Article

FMRI of past tense processing: the effects of phonological complexity and task difficulty.

Dept. of Neurology, Medical College of Wisconsin, 8701 Watertown Plank Road, Milwaukee, WI 53226, USA.
Journal of Cognitive Neuroscience (Impact Factor: 4.69). 03/2006; 18(2):278-97. DOI: 10.1162/089892906775783633
Source: PubMed

ABSTRACT The generation of regular and irregular past tense verbs has been an important issue in cognitive science and has been used to advance different models of the organization of language in the brain. The dual-system view holds that the regular past tense forms are generated by a rule while irregular forms are retrieved from memory. The single-system view, on the other hand, holds that both forms are generated by a single integrated system and differ only in their reliance on factors such as phonology and semantics. We conducted an event-related fMRI study to examine the activation patterns associated with the generation and reading of regular and irregular past tense forms, in addition to the reading of their stems. Regular and irregular past tense generation activated similar brain regions compared to the reading of their respective stems. The areas activated more for irregular generation compared to regular generation included inferior frontal, precentral, and parietal regions bilaterally. This activation can be interpreted as reflecting the greater attentional and response selection demands of irregular generation.

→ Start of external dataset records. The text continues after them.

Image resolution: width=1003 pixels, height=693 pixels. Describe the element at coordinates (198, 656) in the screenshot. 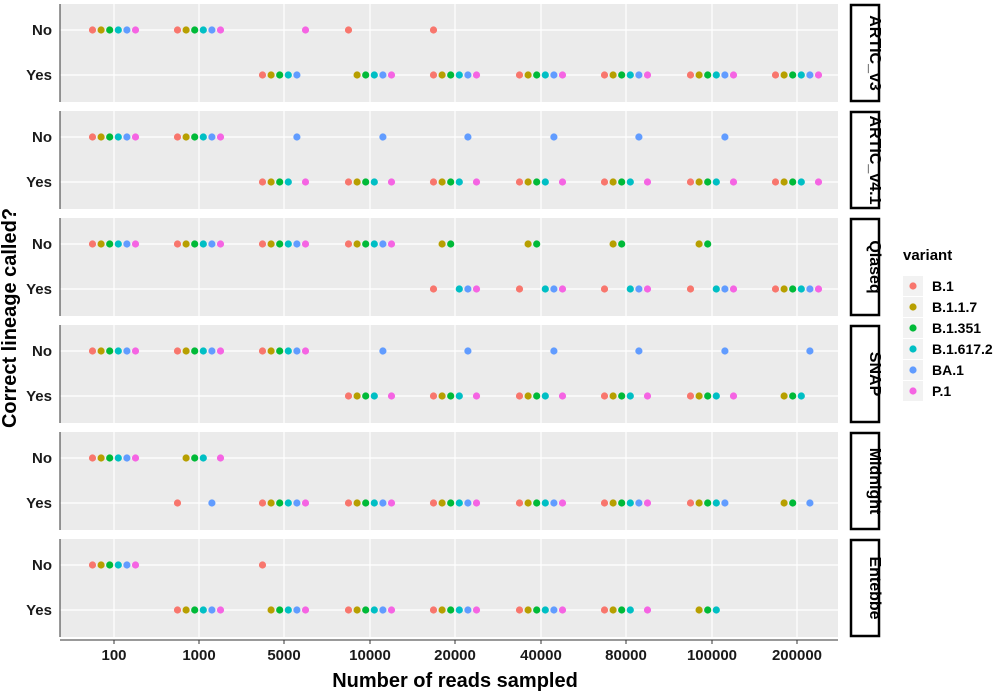

I see `x-tick-label: 1000` at that location.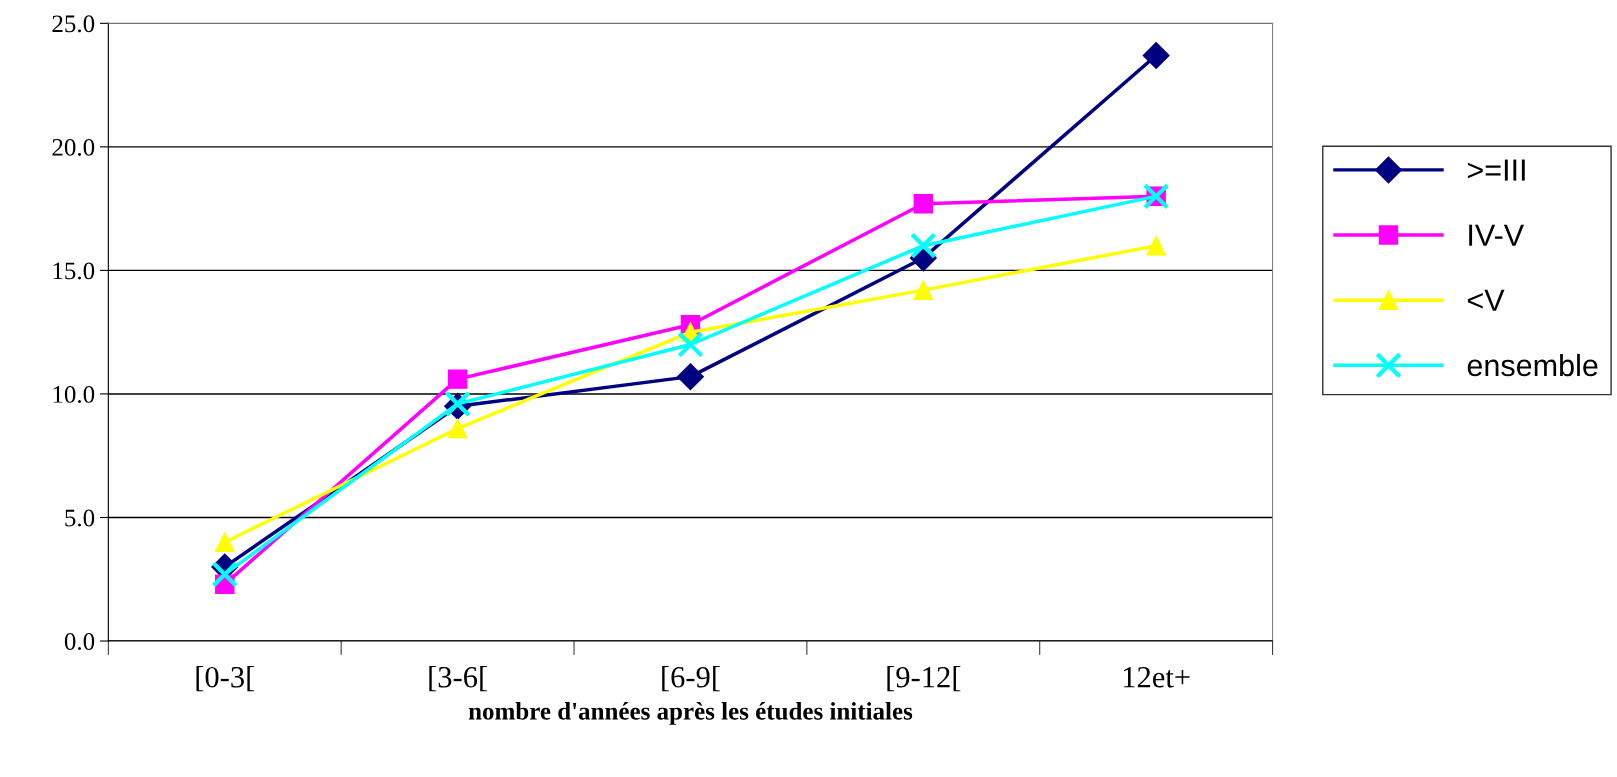 The image size is (1617, 777). What do you see at coordinates (1497, 235) in the screenshot?
I see `legend-label: IV-V` at bounding box center [1497, 235].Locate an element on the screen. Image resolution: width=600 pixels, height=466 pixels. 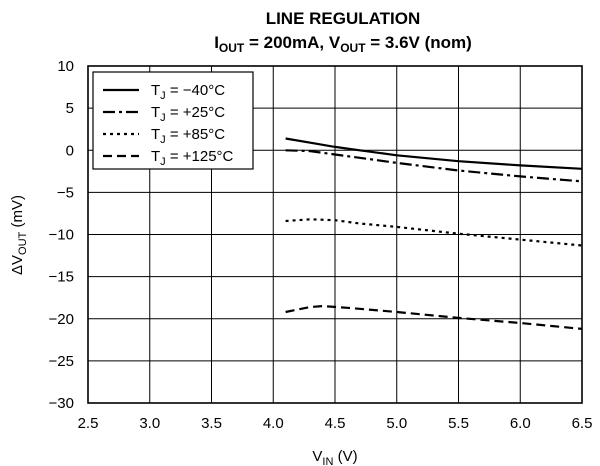
y-tick-label: 10 is located at coordinates (66, 66).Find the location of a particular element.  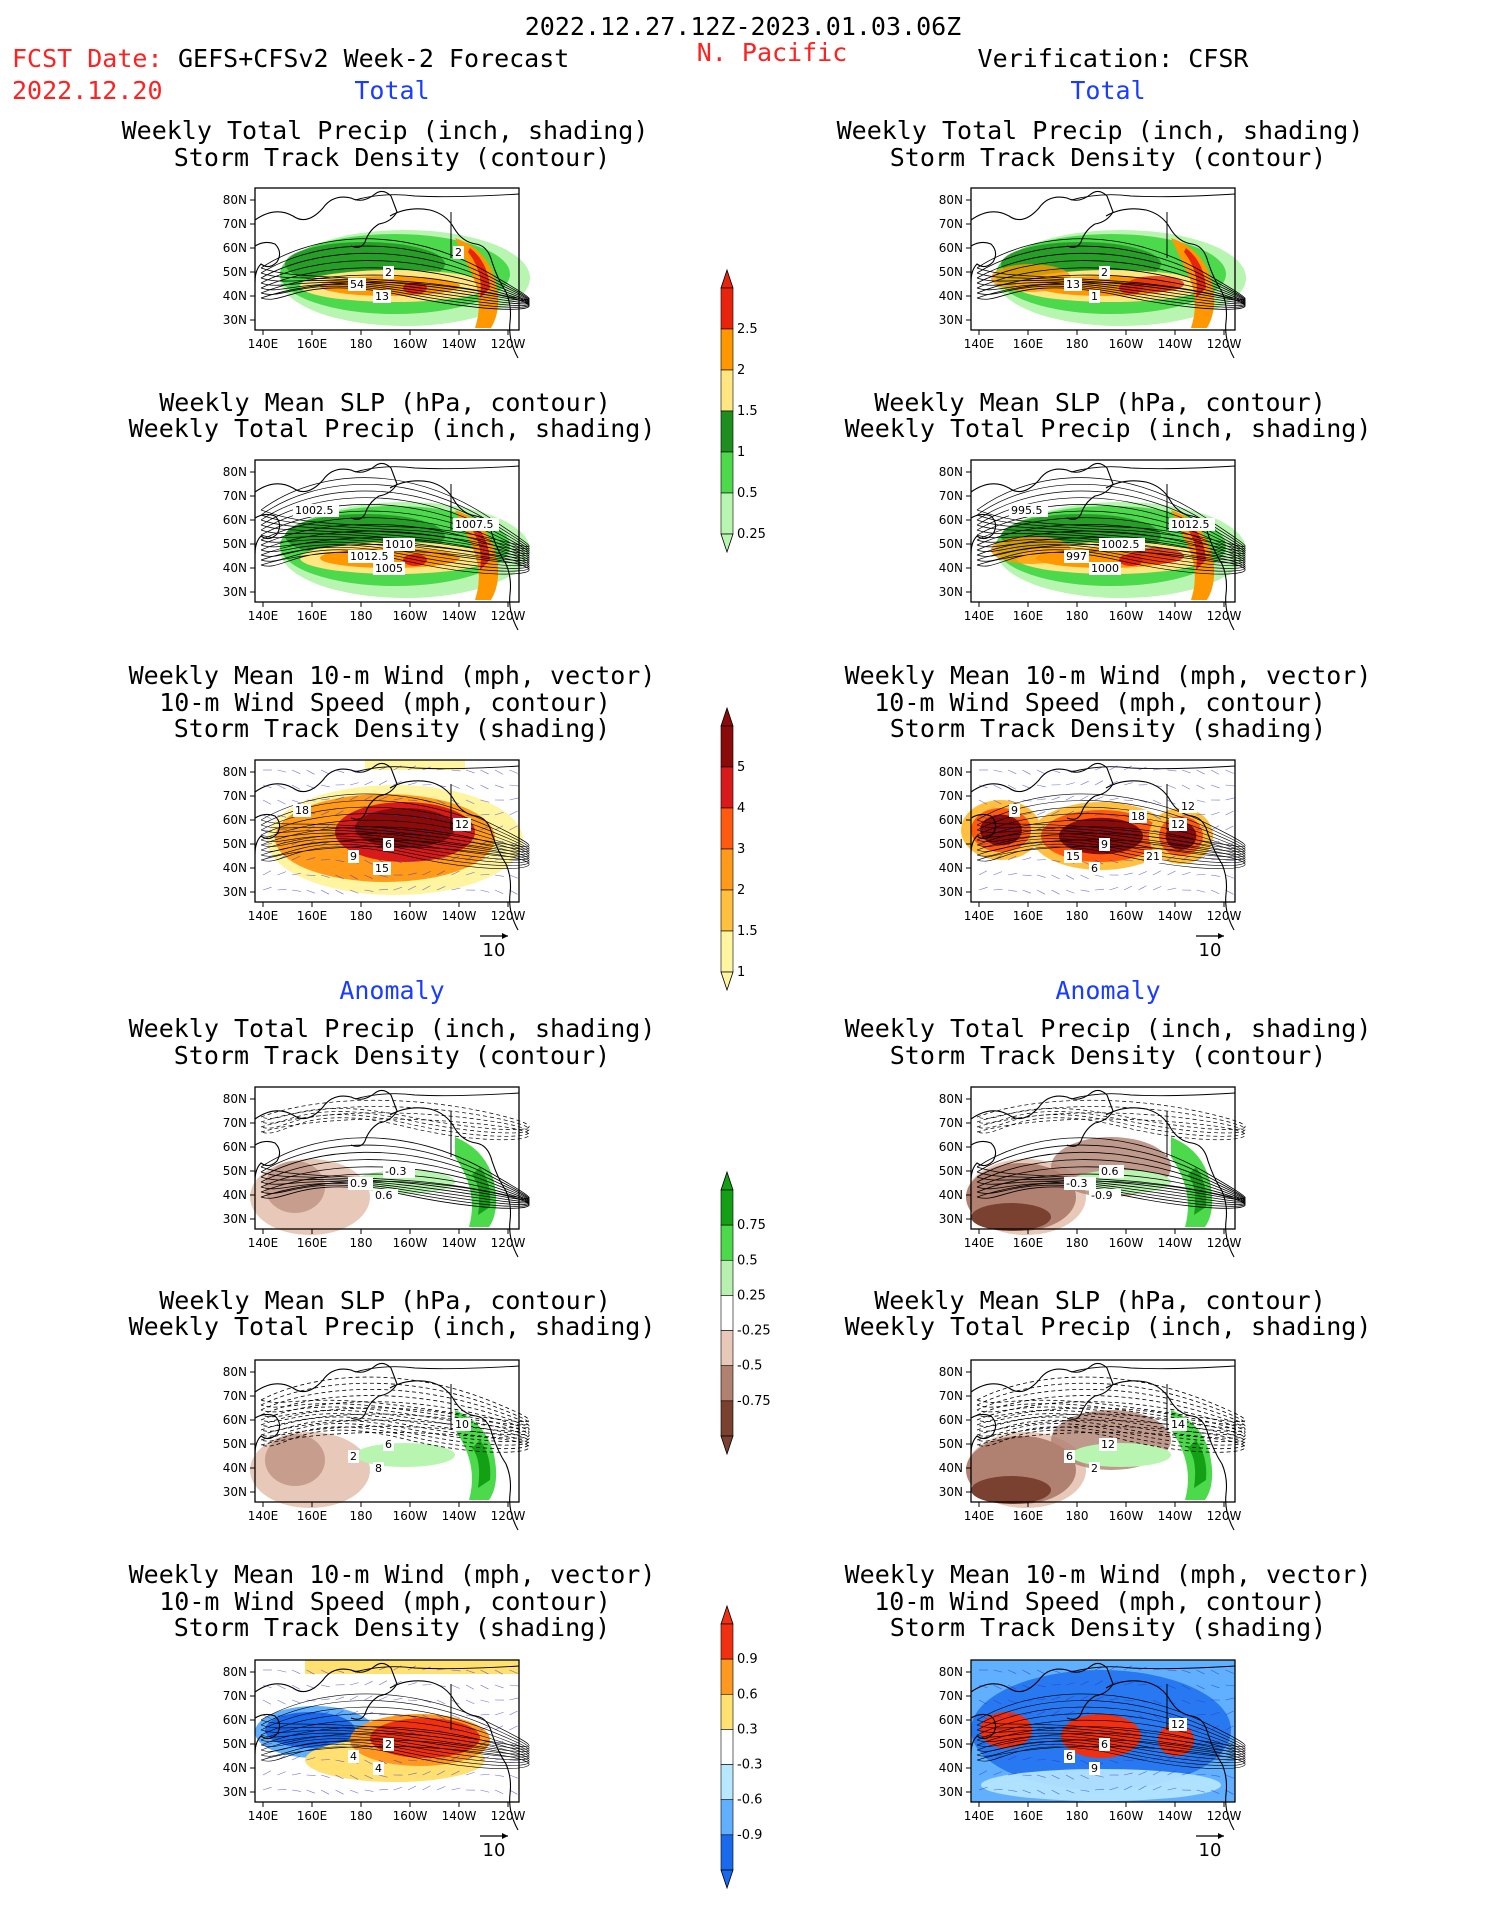

lat-label: 30N is located at coordinates (951, 892).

Compared to irregular generation, regular generation activated a small region in the left superior temporal gyrus when the regular and irregular past tense forms were mismatched on phonological complexity. No areas were more activated for regulars than irregulars when the past tense forms were matched on this variable. This suggests that the activation specific to regulars was related to the higher phonological complexity of their past tense forms rather than to their generation. A contrast of the reading of regular and irregular past tense forms was consistent with this hypothesis. These results support a single-system account of past tense generation.